The city was forced to call off its Fourth of July fireworks display amid wildfire concerns as temperatures reached unprecedented levels. Officials say the previously unheard-of 90-degree temperatures may last several days.
The heat wave has been blamed on climate change, which has disrupted temperature trends throughout Alaska and caused massive amounts of ice to disappear from the Bering Sea.
“This is unprecedented,” Anchorage Mayor Ethan Berkowitz told The Times. “I tease people that Anchorage is the coolest city in the country — and climatically that is true — but right now we are seeing record heat.”
Temperatures throughout Alaska 20 degrees above normal:
This has been a hot year for Alaska. The state had its warmest March on record, seeing temperatures as much as 20 degrees about their normal rate in some locations. The state also had its second-warmest June on record.
Anchorage alone has had 34 consecutive days of above-average temperatures and Kotzebue, in northwestern Alaska, has seen 105 consecutive days of above-average temperatures.
Alaska is the fastest-warming state in the country, according to the National Climate Assessment, as springtime temperatures averaged two to five degrees higher than those 50 years ago.
“One of the more dramatic changes in the state is the retreat of ice on the Bering and Chukchi Seas, which this year disappeared weeks earlier than normal in some areas,” The Times reported. “Ice reflects sunlight more than open water, which can absorb it and contribute to warmer air temperature above the surface. Surface temperatures on the seas are about four degrees above normal, while some areas are departing the norm by 10 degrees.”
“For sea surface temperatures, that’s just astronomical,” Rick Thoman, a climate specialist at the Alaska Center for Climate Assessment and Policy, told the outlet.

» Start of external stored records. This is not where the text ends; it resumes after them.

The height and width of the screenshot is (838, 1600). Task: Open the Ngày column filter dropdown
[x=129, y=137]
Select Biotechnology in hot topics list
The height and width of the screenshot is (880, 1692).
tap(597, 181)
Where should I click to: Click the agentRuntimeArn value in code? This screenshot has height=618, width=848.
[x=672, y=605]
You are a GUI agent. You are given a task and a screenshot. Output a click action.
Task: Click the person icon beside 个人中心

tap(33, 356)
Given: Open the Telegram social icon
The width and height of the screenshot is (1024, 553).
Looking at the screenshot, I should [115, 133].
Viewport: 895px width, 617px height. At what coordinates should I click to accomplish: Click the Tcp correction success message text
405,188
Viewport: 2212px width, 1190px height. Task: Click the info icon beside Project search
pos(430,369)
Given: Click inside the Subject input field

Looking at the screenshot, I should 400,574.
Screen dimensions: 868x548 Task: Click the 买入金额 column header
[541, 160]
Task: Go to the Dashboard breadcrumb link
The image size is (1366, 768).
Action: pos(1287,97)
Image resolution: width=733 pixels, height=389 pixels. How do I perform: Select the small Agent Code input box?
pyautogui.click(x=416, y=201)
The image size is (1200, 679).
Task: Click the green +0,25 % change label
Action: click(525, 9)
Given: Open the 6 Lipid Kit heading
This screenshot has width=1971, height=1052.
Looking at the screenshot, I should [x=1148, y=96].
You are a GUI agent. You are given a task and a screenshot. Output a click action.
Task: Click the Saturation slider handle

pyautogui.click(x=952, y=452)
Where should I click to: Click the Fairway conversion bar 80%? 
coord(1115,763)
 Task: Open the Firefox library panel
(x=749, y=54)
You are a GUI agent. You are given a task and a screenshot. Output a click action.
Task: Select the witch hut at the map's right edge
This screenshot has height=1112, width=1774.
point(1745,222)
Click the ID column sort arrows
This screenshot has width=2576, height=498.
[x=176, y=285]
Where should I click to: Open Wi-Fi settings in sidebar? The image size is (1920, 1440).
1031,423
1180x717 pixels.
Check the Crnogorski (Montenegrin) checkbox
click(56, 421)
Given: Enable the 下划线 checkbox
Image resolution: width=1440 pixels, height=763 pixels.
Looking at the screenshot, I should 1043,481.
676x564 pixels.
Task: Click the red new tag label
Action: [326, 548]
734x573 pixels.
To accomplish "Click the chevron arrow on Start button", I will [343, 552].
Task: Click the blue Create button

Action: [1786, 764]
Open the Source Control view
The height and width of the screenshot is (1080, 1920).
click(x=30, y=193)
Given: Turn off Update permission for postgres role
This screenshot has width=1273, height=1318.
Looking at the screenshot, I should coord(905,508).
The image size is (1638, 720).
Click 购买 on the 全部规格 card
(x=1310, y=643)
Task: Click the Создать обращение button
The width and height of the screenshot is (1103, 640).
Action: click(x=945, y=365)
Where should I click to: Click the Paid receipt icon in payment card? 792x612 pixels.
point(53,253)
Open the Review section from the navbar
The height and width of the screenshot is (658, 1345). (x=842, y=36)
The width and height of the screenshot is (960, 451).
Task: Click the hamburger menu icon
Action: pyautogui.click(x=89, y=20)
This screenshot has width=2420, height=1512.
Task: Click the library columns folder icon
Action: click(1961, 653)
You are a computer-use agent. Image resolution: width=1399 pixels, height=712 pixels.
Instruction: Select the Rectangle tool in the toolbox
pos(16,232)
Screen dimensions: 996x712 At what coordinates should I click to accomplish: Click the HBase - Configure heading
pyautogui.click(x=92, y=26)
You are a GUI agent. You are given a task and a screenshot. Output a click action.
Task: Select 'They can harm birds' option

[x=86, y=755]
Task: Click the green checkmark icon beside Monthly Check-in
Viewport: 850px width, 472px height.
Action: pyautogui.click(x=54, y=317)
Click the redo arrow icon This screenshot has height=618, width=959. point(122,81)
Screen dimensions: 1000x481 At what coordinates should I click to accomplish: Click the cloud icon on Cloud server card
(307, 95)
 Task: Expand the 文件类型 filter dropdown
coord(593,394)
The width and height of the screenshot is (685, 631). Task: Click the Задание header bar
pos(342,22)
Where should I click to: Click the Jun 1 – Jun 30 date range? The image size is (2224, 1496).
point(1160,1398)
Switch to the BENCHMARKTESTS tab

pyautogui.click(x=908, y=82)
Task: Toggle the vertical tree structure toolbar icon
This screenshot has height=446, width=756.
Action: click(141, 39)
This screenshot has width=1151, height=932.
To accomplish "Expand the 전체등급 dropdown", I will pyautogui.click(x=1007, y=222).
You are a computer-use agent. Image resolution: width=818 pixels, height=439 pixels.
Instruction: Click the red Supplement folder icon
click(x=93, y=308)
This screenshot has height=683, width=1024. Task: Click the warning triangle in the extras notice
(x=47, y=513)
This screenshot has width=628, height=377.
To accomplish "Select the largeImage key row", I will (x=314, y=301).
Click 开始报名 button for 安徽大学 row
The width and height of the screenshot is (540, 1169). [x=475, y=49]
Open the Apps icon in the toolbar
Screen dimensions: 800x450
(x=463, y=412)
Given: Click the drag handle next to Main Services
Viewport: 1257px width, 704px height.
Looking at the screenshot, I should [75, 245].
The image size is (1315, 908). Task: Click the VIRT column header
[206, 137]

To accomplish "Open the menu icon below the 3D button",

June was the hottest month ever recorded on the planet:
June was the hottest month ever recorded, according to European forecasters. Temperatures throughout Europe spikes by as much as 18 degrees above normal and temperatures in France hit 115 degrees, the hottest temperature ever recorded in the country.
“A preliminary analysis of the heat wave in France found that climate change had made it at least five times more likely than a heat wave would have been otherwise,” The New York Times reported.